(PROBLEM DETAILS):
Reproduce each line of the data exactly as it is.

(Stored data):
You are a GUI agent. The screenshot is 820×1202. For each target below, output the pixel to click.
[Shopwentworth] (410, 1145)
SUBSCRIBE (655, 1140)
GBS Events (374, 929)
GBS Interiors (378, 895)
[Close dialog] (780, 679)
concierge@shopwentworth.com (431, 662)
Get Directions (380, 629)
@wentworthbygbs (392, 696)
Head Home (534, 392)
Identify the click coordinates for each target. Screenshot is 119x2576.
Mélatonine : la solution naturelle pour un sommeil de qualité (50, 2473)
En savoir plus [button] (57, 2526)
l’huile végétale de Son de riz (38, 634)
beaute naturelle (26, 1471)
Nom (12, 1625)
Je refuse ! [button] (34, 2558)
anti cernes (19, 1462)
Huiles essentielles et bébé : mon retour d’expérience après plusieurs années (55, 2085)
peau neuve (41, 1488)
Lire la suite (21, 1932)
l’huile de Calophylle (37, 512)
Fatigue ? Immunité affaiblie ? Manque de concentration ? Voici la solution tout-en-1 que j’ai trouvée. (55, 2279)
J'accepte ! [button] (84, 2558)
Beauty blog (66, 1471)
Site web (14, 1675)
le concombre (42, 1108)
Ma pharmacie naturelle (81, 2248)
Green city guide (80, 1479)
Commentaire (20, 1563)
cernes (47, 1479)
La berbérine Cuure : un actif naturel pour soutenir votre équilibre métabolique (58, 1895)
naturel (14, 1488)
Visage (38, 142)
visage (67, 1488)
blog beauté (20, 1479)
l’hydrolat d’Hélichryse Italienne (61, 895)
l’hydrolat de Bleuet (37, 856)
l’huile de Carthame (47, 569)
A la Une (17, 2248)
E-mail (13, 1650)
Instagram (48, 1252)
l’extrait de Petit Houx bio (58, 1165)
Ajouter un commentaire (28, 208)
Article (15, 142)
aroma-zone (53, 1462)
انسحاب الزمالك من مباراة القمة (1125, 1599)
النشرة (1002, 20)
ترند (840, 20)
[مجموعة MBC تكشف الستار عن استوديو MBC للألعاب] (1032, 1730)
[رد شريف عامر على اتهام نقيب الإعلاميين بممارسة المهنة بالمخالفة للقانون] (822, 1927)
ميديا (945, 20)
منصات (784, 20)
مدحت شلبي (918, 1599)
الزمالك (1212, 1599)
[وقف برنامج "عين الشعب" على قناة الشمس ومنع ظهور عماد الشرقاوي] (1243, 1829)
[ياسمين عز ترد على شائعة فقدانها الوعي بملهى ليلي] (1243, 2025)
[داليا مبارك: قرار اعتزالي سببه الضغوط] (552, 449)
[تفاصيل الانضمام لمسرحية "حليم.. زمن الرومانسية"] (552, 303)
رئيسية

(TASK ANSWER):
You are a GUI agent. The screenshot is 820×1202. For each target below, output the pixel to click.
[Shopwentworth] (410, 1145)
SUBSCRIBE (655, 1140)
GBS Events (374, 929)
GBS Interiors (378, 895)
[Close dialog] (780, 679)
concierge@shopwentworth.com (431, 662)
Get Directions (380, 629)
@wentworthbygbs (392, 696)
Head Home (534, 392)
Identify the click coordinates for each target. Screenshot is 119x2576.
Mélatonine : la solution naturelle pour un sommeil de qualité (50, 2473)
En savoir plus [button] (57, 2526)
l’huile végétale de Son de riz (38, 634)
beaute naturelle (26, 1471)
Nom (12, 1625)
Je refuse ! [button] (34, 2558)
anti cernes (19, 1462)
Huiles essentielles et bébé : mon retour d’expérience après plusieurs années (55, 2085)
peau neuve (41, 1488)
Lire la suite (21, 1932)
l’huile de Calophylle (37, 512)
Fatigue ? Immunité affaiblie ? Manque de concentration ? Voici la solution tout-en-1 que j’ai trouvée. (55, 2279)
J'accepte ! [button] (84, 2558)
Beauty blog (66, 1471)
Site web (14, 1675)
le concombre (42, 1108)
Ma pharmacie naturelle (81, 2248)
Green city guide (80, 1479)
Commentaire (20, 1563)
cernes (47, 1479)
La berbérine Cuure : un actif naturel pour soutenir votre équilibre métabolique (58, 1895)
naturel (14, 1488)
Visage (38, 142)
visage (67, 1488)
blog beauté (20, 1479)
l’hydrolat d’Hélichryse Italienne (61, 895)
l’hydrolat de Bleuet (37, 856)
l’huile de Carthame (47, 569)
A la Une (17, 2248)
E-mail (13, 1650)
Instagram (48, 1252)
l’extrait de Petit Houx bio (58, 1165)
Ajouter un commentaire (28, 208)
Article (15, 142)
aroma-zone (53, 1462)
انسحاب الزمالك من مباراة القمة (1125, 1599)
النشرة (1002, 20)
ترند (840, 20)
[مجموعة MBC تكشف الستار عن استوديو MBC للألعاب] (1032, 1730)
[رد شريف عامر على اتهام نقيب الإعلاميين بممارسة المهنة بالمخالفة للقانون] (822, 1927)
ميديا (945, 20)
منصات (784, 20)
مدحت شلبي (918, 1599)
الزمالك (1212, 1599)
[وقف برنامج "عين الشعب" على قناة الشمس ومنع ظهور عماد الشرقاوي] (1243, 1829)
[ياسمين عز ترد على شائعة فقدانها الوعي بملهى ليلي] (1243, 2025)
[داليا مبارك: قرار اعتزالي سببه الضغوط] (552, 449)
[تفاصيل الانضمام لمسرحية "حليم.. زمن الرومانسية"] (552, 303)
رئيسية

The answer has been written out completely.